● **Directions**
The line containing "Where should I" and every line after it, through the end of the records below, are to be reproduced exactly, with the pictures left out.

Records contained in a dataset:
- Opening Delimiter -

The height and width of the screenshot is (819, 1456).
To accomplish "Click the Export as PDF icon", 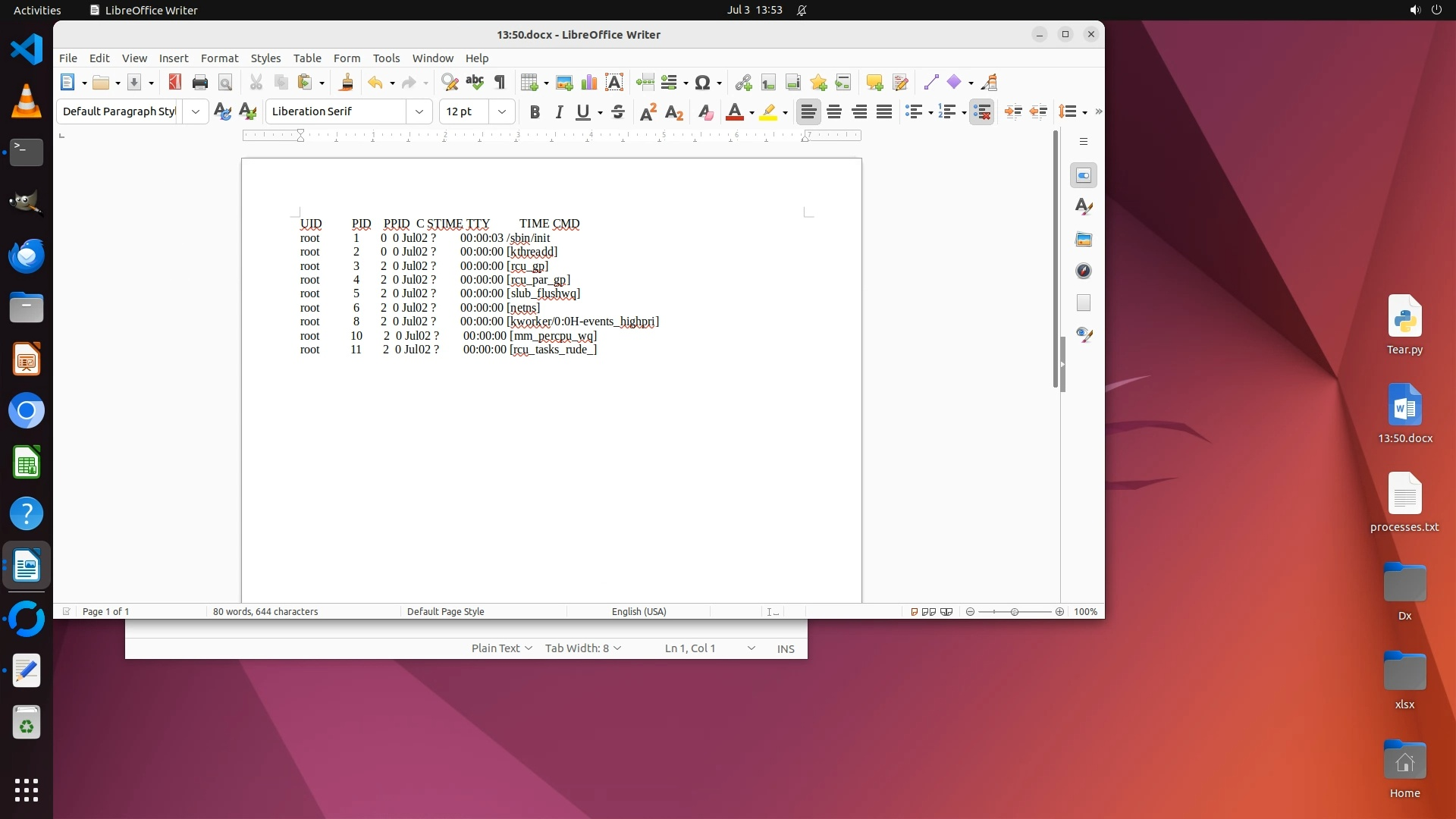I will coord(175,83).
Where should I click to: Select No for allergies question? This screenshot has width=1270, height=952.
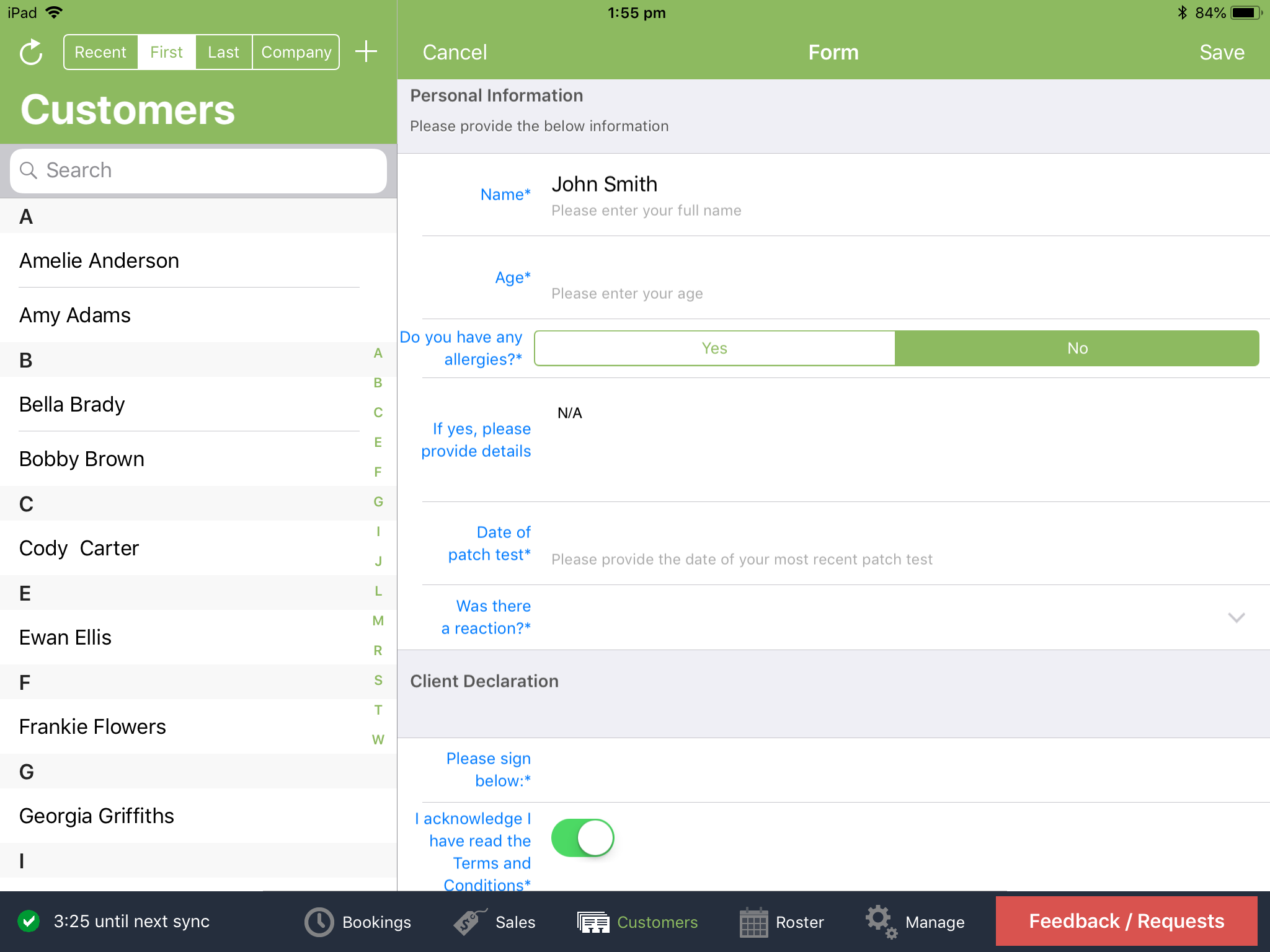(x=1077, y=348)
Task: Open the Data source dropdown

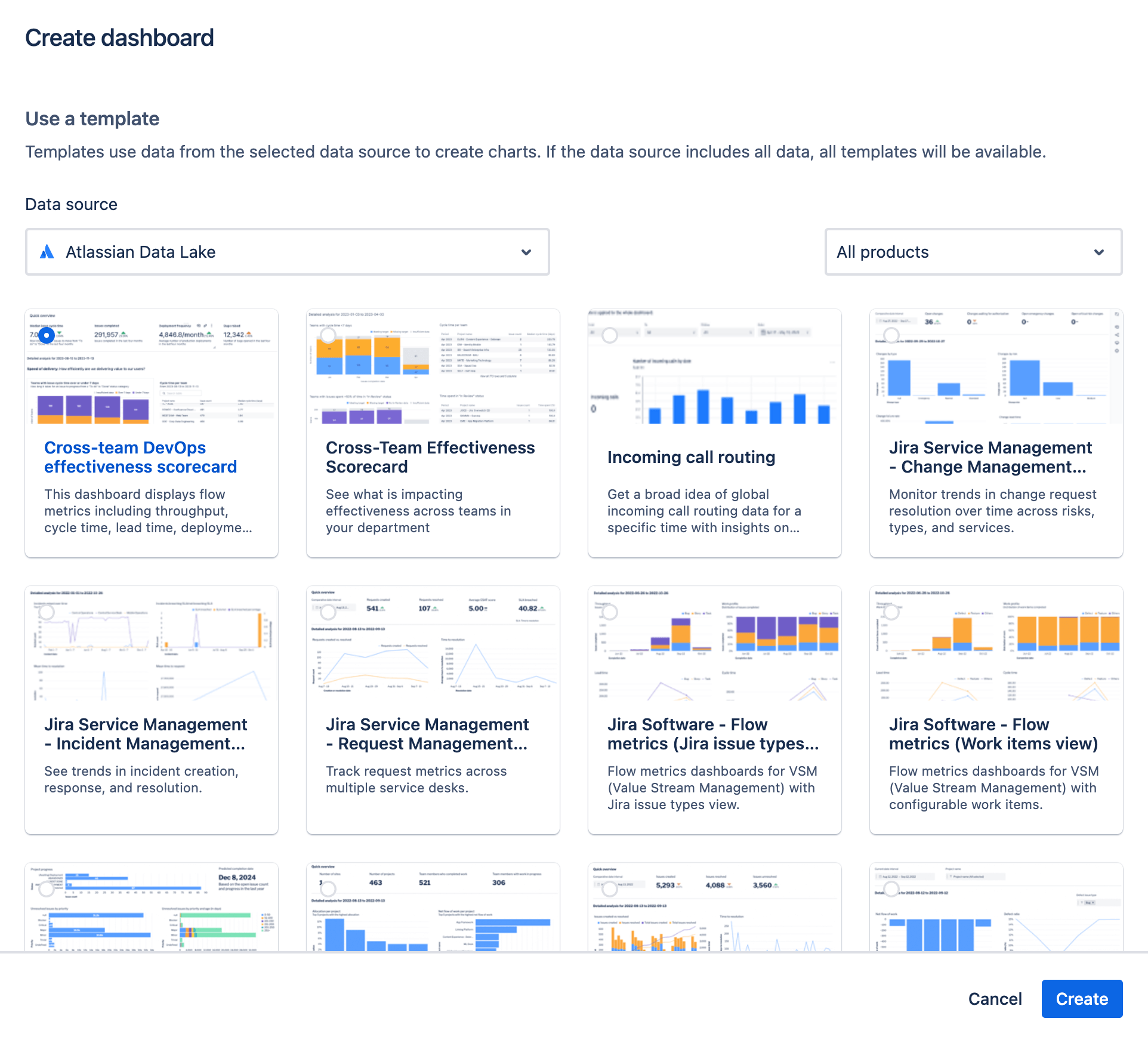Action: (287, 252)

- Closing Delimiter -

● **Written solution**
Where should I click to: Select No for allergies question? This screenshot has width=1270, height=952.
(x=1077, y=348)
Task: Open the Data source dropdown

Action: (287, 252)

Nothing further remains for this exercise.